Ağa Kapısı, İstanbul’da yeniçeri ağasının görev yaptığı yer.
II. Bayezid padişaha çok yakından bağlılığı her şeyden çok önem taşıyan yeniçeri ağasının ocak içinden seçilmesi ve ocakta oturması geleneğine son verince, giderek gelişip karmaşıklaşan saray teşkilatının Enderun bölümünden yetişen yeni ocak ağaları için Çarşıkapı’da, büyük bir olasılıkla Türbe yakınlarında yeni bir bina yapıldı. Daha sonra, bugün Beyazıt’ta İstanbul Üniversitesi’nin bulunduğu alanda yer alan Eski Saray’ın arkasına inşa edilen yeni binalar, yeniçeri ağasının hem özel konutu, hem de çalışma yeri olarak kullanılmaya başladı. Harem ve selamlık bölümleri dışında resmi nitelikli daire-i hümayun, divan dairesi, silahdar ağa odası, kul kethüdası, topçu ve top arabacısı kethüdalan daireleri, vekilharç ve kethüda yeri dairesi gibi birimler, her birimde de kalem odası, başağa, şakirt, rüus, karakulak ağası, yamak mehterbaşı odaları denen bürolar vardı.

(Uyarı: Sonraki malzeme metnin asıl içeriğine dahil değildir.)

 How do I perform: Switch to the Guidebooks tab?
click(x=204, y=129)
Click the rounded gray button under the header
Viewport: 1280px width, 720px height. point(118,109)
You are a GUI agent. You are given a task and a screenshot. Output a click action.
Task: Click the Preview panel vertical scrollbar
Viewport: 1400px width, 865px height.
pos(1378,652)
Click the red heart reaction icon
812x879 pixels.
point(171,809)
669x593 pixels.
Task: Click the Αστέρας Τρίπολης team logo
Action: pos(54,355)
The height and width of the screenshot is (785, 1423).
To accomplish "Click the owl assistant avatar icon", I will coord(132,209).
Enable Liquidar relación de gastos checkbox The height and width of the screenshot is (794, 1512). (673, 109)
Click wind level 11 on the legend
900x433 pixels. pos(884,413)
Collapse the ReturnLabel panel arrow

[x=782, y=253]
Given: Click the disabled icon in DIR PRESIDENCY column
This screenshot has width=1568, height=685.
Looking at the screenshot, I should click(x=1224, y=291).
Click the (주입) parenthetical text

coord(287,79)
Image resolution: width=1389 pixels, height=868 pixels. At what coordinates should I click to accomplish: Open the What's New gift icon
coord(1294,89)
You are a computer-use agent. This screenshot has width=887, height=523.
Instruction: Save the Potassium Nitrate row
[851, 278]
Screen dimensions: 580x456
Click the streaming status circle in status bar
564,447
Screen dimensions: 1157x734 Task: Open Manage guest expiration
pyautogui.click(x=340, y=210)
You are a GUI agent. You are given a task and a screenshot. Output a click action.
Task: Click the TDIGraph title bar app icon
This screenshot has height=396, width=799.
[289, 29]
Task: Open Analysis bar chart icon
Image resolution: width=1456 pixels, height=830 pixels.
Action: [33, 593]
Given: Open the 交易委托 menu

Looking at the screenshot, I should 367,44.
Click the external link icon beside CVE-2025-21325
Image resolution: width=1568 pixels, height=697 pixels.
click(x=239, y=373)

Ağa kapısında ayrıca cami, mescit, zindan ve hapishane, imamhane denen kadın tutukevi, yangınları görmek için yapılmış harik köşkü de vardı. Ağa kerhanesinde ise yeniçerilerin gereksinimlerini karşılayan saraç, çizmeci, çadırcı, aşçı, ekmekçi, berber, doğraman vb zanaatçılar çalışırlardı. Yeniçeri Ocağı 1826’da kaldırılınca Ağa Kapısı binaları şeyhülislamlığa verildi.